◆ Actions to take
(a) Answer these questions from the article on Juan Mata's transfer, one line per answer, marked the same way:
(i) Which award has Mata won in each of the last two seasons?
(ii) Which club does the article name as the current leader of the Premier League?
(iii) In which area of the team does the article say United most need reinforcements?
(b) Using the article on Juan Mata's transfer, explain in one to three sentences how the sale of Mata can be justified from Chelsea's point of view.
(c) From the article on Juan Mata's transfer, reproduce the passage starting with "Yet it is easy" and going on through "at Stamford Bridge.".

◆ Text extract

※

Jan 25

Juan Mata: An overexcited analysis

Juan MataFollowers of football, it is said, have some of the shortest memories around. If the transfer saga involving Juan Mata, who today completed his £37 million move to Manchester United to Chelsea, is anything to go by, they might be getting shorter by the month.

To a certain extent, Chelsea fans can be forgiven for their sluggish recollection ability. Following a slow start under Jose Mourinho, the Stamford Bridge Victory Machine has ground into forebodingly full flow, efficiently churning out win after win after win as the season enters its inevitably tense denouement. They now sit two just two points off the top of the Premier League, having scored as many goals as Arsenal, the competition’s current leader. Mata has hardly featured in this impressive ascent, meaning that for many Chelsea fans, Mourinho’s selection policy has been proved justified.

Yet it is easy to forget, especially after several frantic days of rumour and negotiation, that Mata’s move is a surprising one for all concerned. In the cold light of day, of course, it is highly shocking that Chelsea would deem it sensible to sell the man who has comfortably walked away with their Player of the Year award in the last two seasons. After all, if Chelsea fans had been informed of this move would six months ago, there would likely have been a fan mutiny of considerable proportions at Stamford Bridge.

Granted, there are ways to justify the Mata transfer from a Chelsea point of view. From one perspective, the money United are offering for an out of favour player is too good to turn down, especially when the club’s net spend has fluctuated between -£70m and -90m over the last four years. The suits at Chelsea, after all, have Financial Fair Play regulations to bear in mind.

Yet even now, their ominously potent attacking threat – currently comprising of a first choice line-up of Edin Hazard, Oscar and Willian – is, as United will be able to qualify, always just one or two injuries away from assuming a distinctly average character once again. Their backup is no longer all that substantial.

It’s also a surprising move from United’s perspective. True, this is a United team crying out for reinforcements, particularly in central midfield. They could do with a left back, too, and perhaps a winger or two. A new No.10 will hardly have been top of the wish-list for the majority of the club’s followers.

※

◆ Information supplied

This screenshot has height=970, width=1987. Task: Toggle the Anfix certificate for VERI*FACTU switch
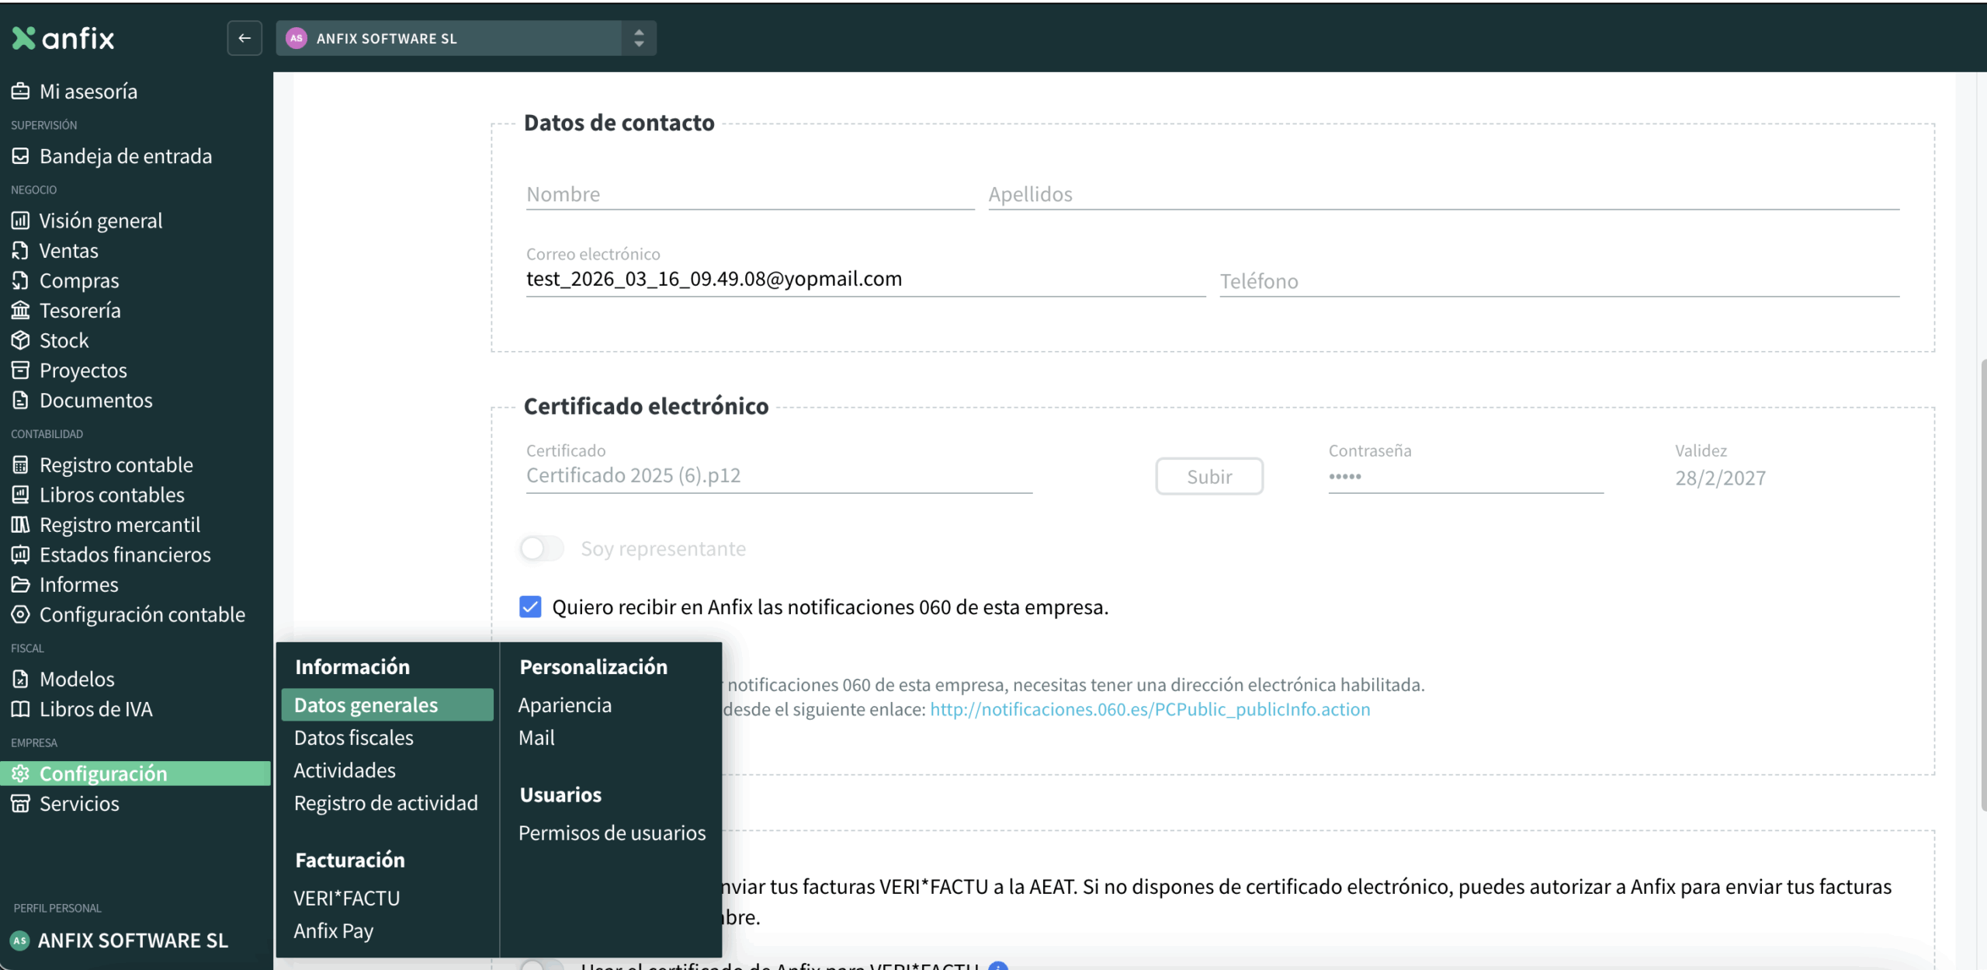(542, 965)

※

◆ Expected responses
(a)
(i) Chelsea's Player of the Year award
(ii) Arsenal
(iii) Central midfield

(b) The money United are offering for a player who is out of favor is too good to turn down. This matters more because Chelsea's net spend has fluctuated between -£70m and -90m over the last four years, and the club has to keep Financial Fair Play regulations in mind.

(c)
Yet it is easy to forget, especially after several frantic days of rumour and negotiation, that Mata’s move is a surprising one for all concerned. In the cold light of day, of course, it is highly shocking that Chelsea would deem it sensible to sell the man who has comfortably walked away with their Player of the Year award in the last two seasons. After all, if Chelsea fans had been informed of this move would six months ago, there would likely have been a fan mutiny of considerable proportions at Stamford Bridge.